Throughout his life, John Entwistle was renowned for his eclectic choice of instruments, but few of them are as celebrated - and none quite as unique - as the "Frankenstein" Precision Bass that was his main weapon of choice for the Who's stage & studio work from 1967 to 1971.
Ostensibly, Frankenstein appeared to be a 1965 three-colour sunburst Fender Precision with a maple neck (serial no. 13081), but its origins are far more arcane. Just like Mary Shelley's renegade scientist, Entwistle actually brought life to this unholy beast himself, from the remains of a number of dead basses - including two rare 1966 UK only limited edition "slab" body P-Basses - during down time on The Who's 1967 US tour.
As John explained...
I had a day off in San Francisco once and spent it screwing a bass together from five smashed Precisions including a couple of slab ones, of which they only made about 20. I took the pickup and scratch plate from one of the slab Precisions, the neck from another, machineheads from a Jazz Bass, the body off a sunburst Precision and the tailpiece from another... Two hours with a Phillips screwdriver and a soldering iron and I was running around my hotel room screaming “It’s alive! It’s alive!”
Thus Frankenstein was unleashed!

◆ GIVEN DATA ◆

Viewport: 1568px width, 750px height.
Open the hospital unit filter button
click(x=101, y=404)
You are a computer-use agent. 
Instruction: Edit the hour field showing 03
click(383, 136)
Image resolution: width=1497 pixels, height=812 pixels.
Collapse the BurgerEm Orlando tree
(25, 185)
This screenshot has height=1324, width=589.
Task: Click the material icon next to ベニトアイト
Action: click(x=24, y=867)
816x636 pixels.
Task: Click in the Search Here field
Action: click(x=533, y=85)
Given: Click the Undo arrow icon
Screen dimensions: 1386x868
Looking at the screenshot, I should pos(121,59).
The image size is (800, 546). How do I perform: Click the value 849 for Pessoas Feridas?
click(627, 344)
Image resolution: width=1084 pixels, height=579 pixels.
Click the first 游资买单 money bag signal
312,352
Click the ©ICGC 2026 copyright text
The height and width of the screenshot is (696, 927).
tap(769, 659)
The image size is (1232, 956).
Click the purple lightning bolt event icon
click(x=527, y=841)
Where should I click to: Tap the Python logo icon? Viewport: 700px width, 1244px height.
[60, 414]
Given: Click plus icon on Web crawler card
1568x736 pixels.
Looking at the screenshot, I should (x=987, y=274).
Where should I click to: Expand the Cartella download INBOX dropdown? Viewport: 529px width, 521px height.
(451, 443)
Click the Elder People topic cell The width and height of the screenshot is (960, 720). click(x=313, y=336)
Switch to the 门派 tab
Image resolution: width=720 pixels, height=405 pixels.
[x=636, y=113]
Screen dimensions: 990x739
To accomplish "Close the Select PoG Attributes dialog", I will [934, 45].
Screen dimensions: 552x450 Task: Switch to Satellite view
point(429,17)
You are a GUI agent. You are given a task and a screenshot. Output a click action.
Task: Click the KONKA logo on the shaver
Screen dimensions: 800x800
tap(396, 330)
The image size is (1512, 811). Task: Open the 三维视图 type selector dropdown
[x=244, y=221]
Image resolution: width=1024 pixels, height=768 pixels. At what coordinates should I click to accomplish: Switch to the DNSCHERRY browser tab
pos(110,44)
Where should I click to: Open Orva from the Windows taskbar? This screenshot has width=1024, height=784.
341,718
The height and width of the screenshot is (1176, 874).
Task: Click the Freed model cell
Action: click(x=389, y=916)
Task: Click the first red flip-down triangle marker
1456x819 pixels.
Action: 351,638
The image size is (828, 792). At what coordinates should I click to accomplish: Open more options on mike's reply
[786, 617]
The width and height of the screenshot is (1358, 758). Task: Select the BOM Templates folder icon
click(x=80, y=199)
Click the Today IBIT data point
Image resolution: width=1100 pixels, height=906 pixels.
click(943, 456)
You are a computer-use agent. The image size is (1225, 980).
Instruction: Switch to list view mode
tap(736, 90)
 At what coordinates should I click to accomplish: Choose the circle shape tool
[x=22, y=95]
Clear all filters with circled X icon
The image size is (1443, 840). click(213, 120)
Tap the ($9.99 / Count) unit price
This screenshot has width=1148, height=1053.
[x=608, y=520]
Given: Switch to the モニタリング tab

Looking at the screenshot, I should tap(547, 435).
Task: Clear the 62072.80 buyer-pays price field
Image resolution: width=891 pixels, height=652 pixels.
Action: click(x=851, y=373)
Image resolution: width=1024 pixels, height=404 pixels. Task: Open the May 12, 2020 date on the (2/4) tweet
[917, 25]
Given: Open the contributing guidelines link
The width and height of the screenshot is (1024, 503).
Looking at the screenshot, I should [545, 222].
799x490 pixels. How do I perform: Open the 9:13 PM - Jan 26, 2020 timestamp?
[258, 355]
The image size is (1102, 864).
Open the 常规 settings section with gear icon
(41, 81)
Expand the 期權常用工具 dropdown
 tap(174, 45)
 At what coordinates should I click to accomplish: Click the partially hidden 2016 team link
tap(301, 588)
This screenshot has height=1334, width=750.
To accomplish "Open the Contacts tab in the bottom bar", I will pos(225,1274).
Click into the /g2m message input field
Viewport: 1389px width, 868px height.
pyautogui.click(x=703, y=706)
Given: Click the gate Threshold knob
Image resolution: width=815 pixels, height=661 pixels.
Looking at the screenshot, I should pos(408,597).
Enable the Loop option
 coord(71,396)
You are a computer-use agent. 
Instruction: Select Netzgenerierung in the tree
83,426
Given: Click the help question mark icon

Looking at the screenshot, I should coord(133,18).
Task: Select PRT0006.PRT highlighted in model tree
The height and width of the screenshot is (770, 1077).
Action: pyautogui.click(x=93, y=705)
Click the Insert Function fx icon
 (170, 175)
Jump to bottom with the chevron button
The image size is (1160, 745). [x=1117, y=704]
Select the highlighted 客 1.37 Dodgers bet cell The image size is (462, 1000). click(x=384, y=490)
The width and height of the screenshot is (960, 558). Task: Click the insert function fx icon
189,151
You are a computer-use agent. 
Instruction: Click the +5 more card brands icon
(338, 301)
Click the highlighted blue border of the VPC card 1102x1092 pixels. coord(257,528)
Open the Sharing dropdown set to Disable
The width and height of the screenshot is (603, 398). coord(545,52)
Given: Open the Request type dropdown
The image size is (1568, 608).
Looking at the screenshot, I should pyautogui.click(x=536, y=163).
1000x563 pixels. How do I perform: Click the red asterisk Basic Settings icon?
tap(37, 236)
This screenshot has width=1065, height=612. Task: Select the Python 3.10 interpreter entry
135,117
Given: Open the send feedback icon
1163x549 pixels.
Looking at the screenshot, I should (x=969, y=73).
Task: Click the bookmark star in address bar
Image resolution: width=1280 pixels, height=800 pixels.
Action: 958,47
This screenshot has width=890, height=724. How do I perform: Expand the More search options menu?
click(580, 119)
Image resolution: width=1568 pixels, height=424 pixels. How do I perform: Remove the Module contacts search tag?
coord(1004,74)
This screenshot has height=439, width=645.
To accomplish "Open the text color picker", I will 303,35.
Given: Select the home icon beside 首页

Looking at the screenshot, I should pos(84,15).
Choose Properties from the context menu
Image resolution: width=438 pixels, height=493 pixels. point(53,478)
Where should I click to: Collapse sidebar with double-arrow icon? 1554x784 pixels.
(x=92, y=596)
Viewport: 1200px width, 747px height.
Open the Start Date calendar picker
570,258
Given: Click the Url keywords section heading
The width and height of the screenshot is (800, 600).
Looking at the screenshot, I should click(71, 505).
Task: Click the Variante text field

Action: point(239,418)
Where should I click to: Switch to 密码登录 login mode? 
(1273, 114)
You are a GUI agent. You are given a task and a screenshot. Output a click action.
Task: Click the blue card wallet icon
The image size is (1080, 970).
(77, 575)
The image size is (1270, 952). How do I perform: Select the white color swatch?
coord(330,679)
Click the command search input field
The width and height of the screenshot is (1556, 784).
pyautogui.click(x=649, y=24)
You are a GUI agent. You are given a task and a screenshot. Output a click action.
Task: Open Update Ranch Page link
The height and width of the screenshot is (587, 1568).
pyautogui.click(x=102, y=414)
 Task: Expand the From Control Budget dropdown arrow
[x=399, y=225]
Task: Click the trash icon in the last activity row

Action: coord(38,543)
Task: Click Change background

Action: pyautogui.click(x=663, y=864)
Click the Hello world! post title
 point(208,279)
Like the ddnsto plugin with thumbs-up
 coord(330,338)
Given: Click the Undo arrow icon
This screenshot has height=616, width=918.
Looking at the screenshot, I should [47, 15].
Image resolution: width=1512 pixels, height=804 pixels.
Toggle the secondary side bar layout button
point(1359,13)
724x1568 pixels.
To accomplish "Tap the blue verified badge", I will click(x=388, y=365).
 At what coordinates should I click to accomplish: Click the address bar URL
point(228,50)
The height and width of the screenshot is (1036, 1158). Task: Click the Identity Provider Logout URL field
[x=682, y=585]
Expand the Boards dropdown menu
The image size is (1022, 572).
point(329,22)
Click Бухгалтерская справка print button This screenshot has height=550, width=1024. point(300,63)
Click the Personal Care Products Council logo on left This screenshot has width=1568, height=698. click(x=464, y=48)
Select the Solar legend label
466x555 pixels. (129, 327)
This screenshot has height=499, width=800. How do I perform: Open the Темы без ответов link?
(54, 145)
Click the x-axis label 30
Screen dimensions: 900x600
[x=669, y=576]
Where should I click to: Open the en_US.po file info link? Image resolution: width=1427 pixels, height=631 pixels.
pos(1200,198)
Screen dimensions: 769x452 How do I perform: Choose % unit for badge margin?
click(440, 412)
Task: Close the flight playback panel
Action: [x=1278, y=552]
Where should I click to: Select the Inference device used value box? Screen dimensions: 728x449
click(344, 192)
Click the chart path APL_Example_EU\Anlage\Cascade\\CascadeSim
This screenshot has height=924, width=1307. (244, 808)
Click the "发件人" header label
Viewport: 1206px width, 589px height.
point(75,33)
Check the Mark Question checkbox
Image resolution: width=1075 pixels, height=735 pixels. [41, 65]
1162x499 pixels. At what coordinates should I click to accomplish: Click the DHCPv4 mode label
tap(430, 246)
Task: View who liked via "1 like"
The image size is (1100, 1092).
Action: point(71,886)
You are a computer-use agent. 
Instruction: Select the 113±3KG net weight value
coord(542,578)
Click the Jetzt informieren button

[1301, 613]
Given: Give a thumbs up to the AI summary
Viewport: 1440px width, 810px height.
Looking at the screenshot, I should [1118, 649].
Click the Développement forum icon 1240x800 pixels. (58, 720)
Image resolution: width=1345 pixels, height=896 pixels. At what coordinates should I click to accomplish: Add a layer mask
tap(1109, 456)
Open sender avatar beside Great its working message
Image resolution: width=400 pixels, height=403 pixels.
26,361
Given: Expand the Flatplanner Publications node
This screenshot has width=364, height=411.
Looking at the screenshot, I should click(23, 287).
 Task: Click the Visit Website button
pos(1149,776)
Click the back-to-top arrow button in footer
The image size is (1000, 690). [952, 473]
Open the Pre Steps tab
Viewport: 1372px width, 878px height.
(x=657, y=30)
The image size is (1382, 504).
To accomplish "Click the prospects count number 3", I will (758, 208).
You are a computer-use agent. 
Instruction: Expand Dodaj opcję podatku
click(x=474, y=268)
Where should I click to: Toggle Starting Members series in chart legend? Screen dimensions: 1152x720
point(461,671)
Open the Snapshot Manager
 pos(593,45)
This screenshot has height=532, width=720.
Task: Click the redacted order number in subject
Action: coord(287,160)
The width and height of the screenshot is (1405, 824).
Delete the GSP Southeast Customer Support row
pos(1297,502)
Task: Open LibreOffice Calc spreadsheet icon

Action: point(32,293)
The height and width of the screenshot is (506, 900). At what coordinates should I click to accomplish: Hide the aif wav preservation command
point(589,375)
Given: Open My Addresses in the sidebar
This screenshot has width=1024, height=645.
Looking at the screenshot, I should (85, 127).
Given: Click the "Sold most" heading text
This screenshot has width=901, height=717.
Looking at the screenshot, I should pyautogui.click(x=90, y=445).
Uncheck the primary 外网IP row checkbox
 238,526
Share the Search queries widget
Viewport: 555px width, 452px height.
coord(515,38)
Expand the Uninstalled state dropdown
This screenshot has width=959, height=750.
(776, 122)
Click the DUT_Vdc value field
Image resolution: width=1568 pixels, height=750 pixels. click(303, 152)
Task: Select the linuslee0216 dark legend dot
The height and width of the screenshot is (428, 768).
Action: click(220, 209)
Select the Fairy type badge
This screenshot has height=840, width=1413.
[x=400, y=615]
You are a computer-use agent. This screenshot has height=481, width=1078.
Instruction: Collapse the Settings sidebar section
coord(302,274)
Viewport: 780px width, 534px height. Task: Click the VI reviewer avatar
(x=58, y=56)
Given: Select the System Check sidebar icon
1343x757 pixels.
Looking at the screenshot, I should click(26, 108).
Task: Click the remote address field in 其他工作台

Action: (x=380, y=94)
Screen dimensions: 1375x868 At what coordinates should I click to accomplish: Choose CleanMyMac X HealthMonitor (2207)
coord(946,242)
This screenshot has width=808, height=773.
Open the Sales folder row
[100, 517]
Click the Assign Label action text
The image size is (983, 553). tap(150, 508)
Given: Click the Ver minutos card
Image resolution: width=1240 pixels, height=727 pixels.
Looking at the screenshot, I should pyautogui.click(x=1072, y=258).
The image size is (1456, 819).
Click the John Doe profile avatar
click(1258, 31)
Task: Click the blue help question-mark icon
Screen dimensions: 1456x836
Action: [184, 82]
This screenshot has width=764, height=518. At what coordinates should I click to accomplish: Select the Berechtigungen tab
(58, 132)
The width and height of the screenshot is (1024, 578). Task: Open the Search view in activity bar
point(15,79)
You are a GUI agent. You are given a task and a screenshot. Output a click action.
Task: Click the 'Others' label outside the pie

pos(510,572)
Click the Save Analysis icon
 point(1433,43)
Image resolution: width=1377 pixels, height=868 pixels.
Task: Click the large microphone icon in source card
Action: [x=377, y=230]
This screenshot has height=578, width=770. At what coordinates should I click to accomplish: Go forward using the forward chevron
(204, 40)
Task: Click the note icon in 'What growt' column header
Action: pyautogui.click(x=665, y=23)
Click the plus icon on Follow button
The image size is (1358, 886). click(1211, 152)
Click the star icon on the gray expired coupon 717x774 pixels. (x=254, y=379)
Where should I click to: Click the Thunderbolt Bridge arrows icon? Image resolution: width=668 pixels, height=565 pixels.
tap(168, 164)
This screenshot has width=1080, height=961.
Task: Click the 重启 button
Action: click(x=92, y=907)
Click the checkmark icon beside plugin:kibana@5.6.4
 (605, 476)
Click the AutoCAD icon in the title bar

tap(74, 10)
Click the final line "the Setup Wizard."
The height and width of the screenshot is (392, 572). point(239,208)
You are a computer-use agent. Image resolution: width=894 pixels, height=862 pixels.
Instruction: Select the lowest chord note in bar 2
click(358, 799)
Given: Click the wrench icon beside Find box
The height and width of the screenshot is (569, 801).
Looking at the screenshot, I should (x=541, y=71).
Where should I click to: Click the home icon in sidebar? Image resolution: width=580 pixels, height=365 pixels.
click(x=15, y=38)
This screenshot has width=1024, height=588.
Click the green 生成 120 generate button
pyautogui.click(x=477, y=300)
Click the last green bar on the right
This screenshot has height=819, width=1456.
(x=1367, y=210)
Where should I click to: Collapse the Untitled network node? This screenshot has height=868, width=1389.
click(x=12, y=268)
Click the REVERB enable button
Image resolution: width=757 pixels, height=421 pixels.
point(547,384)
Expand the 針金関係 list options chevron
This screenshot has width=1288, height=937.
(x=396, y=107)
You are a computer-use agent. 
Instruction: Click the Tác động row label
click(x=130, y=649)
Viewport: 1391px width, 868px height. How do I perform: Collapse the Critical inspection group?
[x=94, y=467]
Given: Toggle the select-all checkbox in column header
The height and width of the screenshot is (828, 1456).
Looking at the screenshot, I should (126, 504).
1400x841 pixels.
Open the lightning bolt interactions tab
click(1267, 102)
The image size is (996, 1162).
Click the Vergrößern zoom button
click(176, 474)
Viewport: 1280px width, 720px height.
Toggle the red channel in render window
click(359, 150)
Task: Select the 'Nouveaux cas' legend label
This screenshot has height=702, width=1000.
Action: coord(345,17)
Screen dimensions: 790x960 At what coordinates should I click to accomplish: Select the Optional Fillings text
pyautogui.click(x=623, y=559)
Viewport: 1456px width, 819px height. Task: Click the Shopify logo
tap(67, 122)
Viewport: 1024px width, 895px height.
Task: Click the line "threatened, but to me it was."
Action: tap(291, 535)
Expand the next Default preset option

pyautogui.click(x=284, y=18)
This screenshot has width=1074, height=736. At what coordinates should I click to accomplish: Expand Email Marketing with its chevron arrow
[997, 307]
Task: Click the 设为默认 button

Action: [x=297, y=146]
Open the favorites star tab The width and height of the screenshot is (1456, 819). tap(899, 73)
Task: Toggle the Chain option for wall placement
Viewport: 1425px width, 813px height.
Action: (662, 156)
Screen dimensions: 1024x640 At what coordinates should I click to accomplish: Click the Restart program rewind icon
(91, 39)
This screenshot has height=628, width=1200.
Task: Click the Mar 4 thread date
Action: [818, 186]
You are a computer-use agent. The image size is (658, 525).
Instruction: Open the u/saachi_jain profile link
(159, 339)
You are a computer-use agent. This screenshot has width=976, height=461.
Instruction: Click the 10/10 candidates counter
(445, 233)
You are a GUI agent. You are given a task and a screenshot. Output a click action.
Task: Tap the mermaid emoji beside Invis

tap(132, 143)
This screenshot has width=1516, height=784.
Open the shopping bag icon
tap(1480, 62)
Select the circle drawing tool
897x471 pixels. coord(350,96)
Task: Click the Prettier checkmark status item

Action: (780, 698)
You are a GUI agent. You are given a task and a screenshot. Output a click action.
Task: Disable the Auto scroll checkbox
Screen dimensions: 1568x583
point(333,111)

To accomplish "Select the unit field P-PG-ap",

◆ WRITTEN REQUEST ◆
In the piece on the Frankenstein bass, what city was Entwistle in when he spent a day off assembling it?

◆ PROBLEM SOLUTION ◆
San Francisco